Afterwards Bilal ibn Rabah, a Companion of the Prophet, spread a sheet, on which the women began throwing their rings.
After quoting this tradition the author quotes Ibn Hazm:
Ibn ‘Abbas saw the hands of women in the presence of the Prophet. This proves that the face as well as the hands are not included in the parts of the body to be covered. Indeed all other parts except these have to be veiled.2
He further writes:
My heart bleeds to see the way many women of today adorn themselves, crossing all limits of decency. But the remedy does not lie in declaring forbidden what Allah has permitted.
He goes on to say that it is clear from the Qur’an, the Hadith and the practice of the Companions and tabi‘un (companions of the Prophet’s Companions) that, whenever a woman steps out of her home, it is incumbent upon her to cover herself completely so as not to show any part of her body except the face and the hands.3
According to Muhammad Nasiruddin al-Albani’s findings the following rules of hijab are applicable:
- The whole body, except for the exempted parts should be covered.
- But any veil which in itself becomes an attraction is to be avoided.
- Garments should not be semi-transparent.
- Dress should not be tight fitting.
- Garments should not be perfumed.
- The form of dress should not in any way resemble that of men.
- It should not resemble that of non-believers.
- Garments should not reflect worldly honor.4
The first rule of hijab has been derived from the following passages of the Qur’an:
Say to the believing women to turn their eyes away (from temptation) and to preserve their chastity; to cover their adornments except such as are normally displayed;
to draw their veils over their bosoms and not to reveal their finery except to their husbands, their fathers, their husbands’ fathers, their sons, their step-sons, their brothers, their brothers’ sons, their sisters’ sons, their women-servants, their slave girls, male attendants lacking in natural vigor, and children who have no knowledge of sex.
And let them not stamp their feet when walking so as to reveal their hidden trinkets. Believers, turn to Allah together in repentance, that you may prosper.5
The second verse in this connection is as follows:
Prophet, enjoin your wives, your daughters and the wives of true believers to draw their veils close round them.
That is more proper, so that they may be recognized (as virtuous women) and not molested. Allah is Forgiving and Merciful.6
The author interprets the wording of 33:59, “to cover their adornments except such as are normally displayed,” to mean that the hands and face are exempt from covering. He draws his argument in support of this from the Hadith.
After studying many ahadith in connection with the verse from surah 33 of the Qur’an, he writes:
“It is clear from the instances drawn from the Qur’an and the Hadith that, although it accords with the shari‘ah and it is preferable for a woman to cover her face, it is not compulsory for her to do so.

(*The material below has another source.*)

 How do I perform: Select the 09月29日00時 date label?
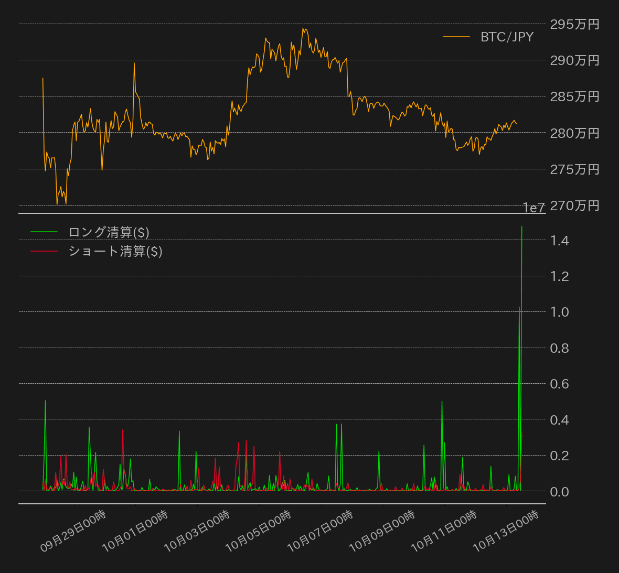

It would be better if women followed this practice, but there is no harm if they do not.”7
The second rule of hijab, according to Muhammad Nasiruddin al-Albani’s research, is that hijab in itself should not be a source of attraction. It should not become a display of finery referred to in the Qur’an as tabarruj:
Stay in your homes and do not display your finery as women used to do in the days of Jahiliyah (period before Islam).
Attend to your prayers, give alms to the poor, and obey God and His Messenger. God only wishes to remove uncleanliness from you (members of the family), and to purify you.8
According to the author, the intention of this verse is that a woman should not display her beauty and attraction in such a way as to produce carnal desires in the hearts of men.
Since the purpose of the gown (jilbab) is to hide such attractions, it is, therefore, unimaginable that the gown itself should become a source of attraction.9
He states, morever, that in Islam the displaying of feminine attractions is a habit so important to avoid that it has been bracketed in the scriptures along with such unlawful things as polytheism, adultery and theft. He has collected a number of ahadith to support his argument.